Sezione del documento -
☆ ☆ ☆

Continuare a fruire della bellezza e della condivisione della musica e dell’arte tutta, nel rispetto di quelle che sono le norme sanitarie imposte dal DPCM 17 maggio 2020 n. 194 è certamente possibile, a maggior ragione in una location che può declinare i suoi numerosi spazi in base alle più diverse esigenze e che aveva già fatto dell’esclusività la sua cifra distintiva.
Così il 29 giugno Villa di Donato ha riaperto le porte al pubblico di affezionati ospiti e la sua rassegna Max 70, diretta da David Romano, ha potuto riprendere da dove si era interrotta, ovvera da un programma già in cartellone prima dell’avvento del covid.
La corte antistante la deliziosa facciata in stile neoclassico di quello che fu un casino di caccia ha infatti ospitato il prezioso duo di Diego Romano al violoncello e Massimo Spada al pianoforte, impegnati in un programma cameristico di rara grazia ed efficacia.
La quinta ed ultima, e forse la più profonda e più bella, delle Sonate di Beethoven per pianoforte e violoncello – in re maggiore, op. 102 n. 2 è per così dire ascrivibile al “terzo stile” beethoveniano, concetto esegetico-critico che fu subito contestato ma che mantiene, tuttavia, un suo concreto fondamento.
L’autore, attingendo alla tecnica contrappuntistica che costituisce il bagaglio di ogni compositore, introduce nello stile classico il principio barocco della polifonia.
La suddivisione in tre movimenti secondo lo schema antico della composizione sonatistica “minore” è nella successione: Allegro – Adagio – Allegro.
Si tratta di un brano meditativo che procede nel senso di un’ascensione emotiva e formale e in cui, però, il tematismo classico si fa essenziale ed asciutto.

☆ ☆ ☆

Dati registrati -
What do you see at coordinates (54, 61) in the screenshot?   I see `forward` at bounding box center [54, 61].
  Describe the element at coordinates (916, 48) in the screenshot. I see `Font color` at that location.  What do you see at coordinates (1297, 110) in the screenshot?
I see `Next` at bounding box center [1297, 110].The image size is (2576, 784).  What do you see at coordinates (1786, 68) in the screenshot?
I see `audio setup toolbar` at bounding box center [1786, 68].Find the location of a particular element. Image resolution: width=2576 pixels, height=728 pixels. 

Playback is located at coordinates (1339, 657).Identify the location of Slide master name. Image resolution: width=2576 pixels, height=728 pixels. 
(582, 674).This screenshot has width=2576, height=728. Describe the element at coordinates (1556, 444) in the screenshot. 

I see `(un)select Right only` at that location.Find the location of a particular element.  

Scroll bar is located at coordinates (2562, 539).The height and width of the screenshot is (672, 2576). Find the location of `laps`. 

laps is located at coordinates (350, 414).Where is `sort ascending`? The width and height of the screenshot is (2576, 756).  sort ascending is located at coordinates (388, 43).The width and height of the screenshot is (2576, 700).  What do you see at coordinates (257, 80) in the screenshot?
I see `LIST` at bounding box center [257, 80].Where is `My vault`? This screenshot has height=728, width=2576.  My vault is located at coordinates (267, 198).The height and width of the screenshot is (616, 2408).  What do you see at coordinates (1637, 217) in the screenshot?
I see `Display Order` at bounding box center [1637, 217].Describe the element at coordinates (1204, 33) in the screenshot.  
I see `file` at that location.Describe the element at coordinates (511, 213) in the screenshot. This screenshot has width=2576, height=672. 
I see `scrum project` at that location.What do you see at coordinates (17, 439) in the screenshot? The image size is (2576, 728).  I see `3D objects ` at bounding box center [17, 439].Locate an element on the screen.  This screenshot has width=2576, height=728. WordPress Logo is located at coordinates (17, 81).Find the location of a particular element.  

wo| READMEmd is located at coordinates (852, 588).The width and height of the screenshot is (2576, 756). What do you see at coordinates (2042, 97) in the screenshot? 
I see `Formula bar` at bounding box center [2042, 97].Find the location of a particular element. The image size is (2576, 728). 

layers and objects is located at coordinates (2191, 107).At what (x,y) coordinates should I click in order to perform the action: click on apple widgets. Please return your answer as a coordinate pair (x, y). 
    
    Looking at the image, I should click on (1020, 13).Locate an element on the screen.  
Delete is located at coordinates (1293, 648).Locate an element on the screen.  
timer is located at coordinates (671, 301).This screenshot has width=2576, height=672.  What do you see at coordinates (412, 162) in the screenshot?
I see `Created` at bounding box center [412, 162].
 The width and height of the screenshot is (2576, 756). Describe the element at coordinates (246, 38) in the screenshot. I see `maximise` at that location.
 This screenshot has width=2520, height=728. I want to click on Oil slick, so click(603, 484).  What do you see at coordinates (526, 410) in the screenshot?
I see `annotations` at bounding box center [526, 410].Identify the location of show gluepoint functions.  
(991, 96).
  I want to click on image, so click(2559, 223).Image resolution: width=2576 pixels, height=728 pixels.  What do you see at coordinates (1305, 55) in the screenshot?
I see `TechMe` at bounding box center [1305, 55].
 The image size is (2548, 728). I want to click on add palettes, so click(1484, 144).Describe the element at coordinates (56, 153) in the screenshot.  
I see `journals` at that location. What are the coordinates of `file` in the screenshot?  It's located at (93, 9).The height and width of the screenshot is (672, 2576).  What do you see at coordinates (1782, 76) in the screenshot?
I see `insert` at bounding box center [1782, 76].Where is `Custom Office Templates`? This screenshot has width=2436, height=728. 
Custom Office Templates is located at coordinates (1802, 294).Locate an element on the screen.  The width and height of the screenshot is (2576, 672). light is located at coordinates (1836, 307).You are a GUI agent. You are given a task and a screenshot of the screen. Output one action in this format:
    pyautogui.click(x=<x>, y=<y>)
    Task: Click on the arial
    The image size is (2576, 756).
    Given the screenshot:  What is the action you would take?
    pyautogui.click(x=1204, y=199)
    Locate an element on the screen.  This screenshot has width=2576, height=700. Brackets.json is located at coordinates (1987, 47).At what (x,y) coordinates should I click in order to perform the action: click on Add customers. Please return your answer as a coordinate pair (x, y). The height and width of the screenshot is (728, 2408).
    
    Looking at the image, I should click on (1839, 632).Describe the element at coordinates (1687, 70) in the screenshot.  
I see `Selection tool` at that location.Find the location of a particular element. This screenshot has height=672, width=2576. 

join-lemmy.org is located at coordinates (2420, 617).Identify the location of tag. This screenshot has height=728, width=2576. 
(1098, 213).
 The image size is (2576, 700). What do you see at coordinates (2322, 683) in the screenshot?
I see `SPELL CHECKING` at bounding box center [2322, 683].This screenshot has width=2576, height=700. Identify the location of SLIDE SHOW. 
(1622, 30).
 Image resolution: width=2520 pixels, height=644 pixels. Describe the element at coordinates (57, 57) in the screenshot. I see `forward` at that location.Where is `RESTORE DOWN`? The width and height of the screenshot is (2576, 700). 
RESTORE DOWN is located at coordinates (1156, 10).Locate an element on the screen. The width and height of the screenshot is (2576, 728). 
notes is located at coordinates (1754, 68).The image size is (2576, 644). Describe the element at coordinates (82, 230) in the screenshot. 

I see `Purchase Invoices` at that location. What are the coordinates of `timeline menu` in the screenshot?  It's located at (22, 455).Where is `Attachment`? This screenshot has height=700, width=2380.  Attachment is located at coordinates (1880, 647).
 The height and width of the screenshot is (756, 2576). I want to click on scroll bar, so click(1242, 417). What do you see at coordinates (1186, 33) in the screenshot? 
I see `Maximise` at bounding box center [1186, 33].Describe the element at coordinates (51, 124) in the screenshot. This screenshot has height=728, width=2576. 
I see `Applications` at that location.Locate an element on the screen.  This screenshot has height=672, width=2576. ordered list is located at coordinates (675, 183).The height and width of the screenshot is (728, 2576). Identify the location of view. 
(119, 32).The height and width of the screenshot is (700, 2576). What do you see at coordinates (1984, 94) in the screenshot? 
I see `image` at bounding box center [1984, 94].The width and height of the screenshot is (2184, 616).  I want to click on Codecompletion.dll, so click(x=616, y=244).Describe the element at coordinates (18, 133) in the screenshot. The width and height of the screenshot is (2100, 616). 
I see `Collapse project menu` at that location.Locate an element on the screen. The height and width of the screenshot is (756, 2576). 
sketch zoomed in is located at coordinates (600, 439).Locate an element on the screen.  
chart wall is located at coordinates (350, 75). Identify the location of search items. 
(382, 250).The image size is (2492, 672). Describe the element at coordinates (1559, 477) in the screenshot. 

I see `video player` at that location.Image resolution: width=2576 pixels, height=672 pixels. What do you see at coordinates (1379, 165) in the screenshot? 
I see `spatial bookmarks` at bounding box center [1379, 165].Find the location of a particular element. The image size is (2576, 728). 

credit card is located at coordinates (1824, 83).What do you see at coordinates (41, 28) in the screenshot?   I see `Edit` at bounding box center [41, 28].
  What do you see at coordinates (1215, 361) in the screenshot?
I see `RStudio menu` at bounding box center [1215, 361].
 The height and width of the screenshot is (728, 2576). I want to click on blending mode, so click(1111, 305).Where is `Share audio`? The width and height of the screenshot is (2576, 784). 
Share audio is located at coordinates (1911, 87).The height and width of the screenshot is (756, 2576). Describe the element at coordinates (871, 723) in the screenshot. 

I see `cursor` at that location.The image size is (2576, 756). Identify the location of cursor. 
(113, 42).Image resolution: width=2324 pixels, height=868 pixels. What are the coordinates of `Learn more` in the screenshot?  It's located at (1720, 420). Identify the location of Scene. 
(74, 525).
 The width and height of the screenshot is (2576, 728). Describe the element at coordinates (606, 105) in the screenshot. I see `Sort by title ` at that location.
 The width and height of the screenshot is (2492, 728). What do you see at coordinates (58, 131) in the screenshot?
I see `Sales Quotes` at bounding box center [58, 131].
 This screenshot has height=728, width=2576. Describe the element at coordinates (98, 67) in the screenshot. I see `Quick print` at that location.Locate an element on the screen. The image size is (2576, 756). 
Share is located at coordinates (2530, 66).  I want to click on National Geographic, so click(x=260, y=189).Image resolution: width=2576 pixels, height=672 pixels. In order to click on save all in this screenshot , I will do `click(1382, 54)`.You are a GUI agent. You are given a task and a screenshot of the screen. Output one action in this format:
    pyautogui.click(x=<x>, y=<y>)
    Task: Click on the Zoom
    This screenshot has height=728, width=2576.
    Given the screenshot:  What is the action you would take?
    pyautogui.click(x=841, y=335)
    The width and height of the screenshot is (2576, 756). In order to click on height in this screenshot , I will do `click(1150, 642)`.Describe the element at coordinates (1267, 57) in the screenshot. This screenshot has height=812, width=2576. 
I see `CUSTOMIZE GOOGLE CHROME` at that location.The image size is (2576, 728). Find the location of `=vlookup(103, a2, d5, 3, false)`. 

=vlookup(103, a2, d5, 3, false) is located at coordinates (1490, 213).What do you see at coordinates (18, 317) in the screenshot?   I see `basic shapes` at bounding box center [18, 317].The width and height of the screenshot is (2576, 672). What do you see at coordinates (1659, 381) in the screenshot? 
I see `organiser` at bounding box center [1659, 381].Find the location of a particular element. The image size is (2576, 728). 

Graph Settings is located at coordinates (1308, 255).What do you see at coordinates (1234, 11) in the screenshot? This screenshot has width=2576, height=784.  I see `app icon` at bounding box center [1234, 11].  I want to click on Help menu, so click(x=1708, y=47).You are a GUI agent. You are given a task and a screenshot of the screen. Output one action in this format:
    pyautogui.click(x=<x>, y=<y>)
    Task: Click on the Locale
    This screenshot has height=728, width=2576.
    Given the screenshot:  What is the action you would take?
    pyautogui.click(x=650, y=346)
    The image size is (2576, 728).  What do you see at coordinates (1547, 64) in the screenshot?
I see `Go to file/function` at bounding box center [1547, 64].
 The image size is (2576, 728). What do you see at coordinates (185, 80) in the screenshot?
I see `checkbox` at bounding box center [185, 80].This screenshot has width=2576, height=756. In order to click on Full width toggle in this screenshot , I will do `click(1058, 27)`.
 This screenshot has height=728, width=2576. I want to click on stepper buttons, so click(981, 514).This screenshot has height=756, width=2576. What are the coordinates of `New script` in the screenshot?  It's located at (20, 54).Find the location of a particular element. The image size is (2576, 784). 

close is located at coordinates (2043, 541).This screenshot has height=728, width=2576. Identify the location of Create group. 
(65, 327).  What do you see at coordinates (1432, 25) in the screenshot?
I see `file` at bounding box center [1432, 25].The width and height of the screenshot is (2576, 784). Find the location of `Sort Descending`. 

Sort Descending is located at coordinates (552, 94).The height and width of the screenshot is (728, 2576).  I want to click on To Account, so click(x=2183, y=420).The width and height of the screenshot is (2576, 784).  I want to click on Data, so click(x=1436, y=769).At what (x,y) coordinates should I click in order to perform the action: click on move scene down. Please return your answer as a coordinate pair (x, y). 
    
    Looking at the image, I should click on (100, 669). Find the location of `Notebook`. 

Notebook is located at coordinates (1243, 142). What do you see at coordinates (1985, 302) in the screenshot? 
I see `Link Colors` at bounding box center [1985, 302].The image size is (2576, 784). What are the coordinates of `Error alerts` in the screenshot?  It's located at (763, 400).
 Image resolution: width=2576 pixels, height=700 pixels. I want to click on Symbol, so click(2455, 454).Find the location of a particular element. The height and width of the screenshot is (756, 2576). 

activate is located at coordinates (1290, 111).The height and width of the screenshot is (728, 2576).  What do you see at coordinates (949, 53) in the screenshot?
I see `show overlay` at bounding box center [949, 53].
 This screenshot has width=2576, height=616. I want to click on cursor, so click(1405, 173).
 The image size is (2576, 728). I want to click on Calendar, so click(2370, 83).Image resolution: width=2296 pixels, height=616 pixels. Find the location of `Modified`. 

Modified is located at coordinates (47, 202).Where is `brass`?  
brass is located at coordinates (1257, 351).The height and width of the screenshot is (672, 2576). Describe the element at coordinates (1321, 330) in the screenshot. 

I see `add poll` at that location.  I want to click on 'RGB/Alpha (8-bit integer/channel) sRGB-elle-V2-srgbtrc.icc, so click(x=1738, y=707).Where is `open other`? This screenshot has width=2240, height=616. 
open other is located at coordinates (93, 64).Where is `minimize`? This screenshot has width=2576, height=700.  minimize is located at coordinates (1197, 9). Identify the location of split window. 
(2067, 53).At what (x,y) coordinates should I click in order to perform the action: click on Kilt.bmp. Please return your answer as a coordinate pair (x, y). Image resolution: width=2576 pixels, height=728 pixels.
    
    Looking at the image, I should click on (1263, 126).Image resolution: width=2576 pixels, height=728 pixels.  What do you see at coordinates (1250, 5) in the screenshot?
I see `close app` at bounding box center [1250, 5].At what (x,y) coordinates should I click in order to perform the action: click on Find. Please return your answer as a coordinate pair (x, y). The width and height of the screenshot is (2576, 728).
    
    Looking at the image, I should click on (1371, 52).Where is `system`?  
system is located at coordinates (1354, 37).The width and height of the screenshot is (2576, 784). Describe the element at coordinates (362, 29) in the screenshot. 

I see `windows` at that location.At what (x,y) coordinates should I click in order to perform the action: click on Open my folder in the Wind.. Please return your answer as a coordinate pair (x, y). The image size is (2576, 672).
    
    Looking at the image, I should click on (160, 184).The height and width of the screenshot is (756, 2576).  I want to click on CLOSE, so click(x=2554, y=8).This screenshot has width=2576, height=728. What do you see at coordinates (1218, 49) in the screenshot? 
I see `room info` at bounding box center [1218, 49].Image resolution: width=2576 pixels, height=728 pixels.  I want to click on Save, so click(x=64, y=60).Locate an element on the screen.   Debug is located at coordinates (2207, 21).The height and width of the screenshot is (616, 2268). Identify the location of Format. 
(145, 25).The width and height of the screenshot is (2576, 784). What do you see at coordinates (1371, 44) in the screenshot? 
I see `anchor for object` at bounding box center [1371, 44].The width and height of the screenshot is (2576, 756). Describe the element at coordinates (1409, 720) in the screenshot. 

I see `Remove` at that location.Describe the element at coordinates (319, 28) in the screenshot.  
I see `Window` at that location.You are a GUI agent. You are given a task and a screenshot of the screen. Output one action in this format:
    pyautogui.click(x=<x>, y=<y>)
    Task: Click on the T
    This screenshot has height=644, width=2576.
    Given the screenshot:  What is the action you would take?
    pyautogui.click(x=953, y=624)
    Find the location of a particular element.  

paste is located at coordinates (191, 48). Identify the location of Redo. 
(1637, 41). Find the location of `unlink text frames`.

☆ ☆ ☆

Prova tu - Riprendi il testo sul concerto di Villa di Donato e proseguilo dopo l'ultima frase. Il materiale non ha alcun rapporto con il testo sul concerto di Villa di Donato.

Soluzione -
Il violoncello di Diego Romano ha assolto egregiamente il compito assegnatogli di strumento “concertatore” e dialogante, espressivo quasi struggente nell’Adagio con molto sentimento d’affetto, che farebbe quasi presupporre un ritorno a quella “psicologia dell’ Adagio” presente nel Beethoven tra prima e seconda maniera. Se non fosse per il fatto che la potente tensione catalizzi l’attenzione in quel Finale che rappresenta certamente il momento di decodificazione dell’intero componimento.
L’impegno contrappuntistico dell’autore è per questo totale nell’Allegro fugato finale.
La Sonata per violoncello e pianoforte op. 6 in fa maggiore risale al 1883 e, come tutte le composizioni antecedenti al 1885, si colloca nel solco della tradizione classico-romantica. Fino al 1890 sappiamo che la produzione di Strauss fu essenzialmente strumentale e cameristica. Precocità ed eccezionalità di talento per il giovane compositore ed evidente l’ispirazione, che in lui fu pressoché costante, a Mendelssohn. La sonata è in tre tempi e la scrittura della parte pianistica molto massiccia, affidata al talento di Massimo Spada, richiama l’orchestra, evocando il concerto più che la sonata.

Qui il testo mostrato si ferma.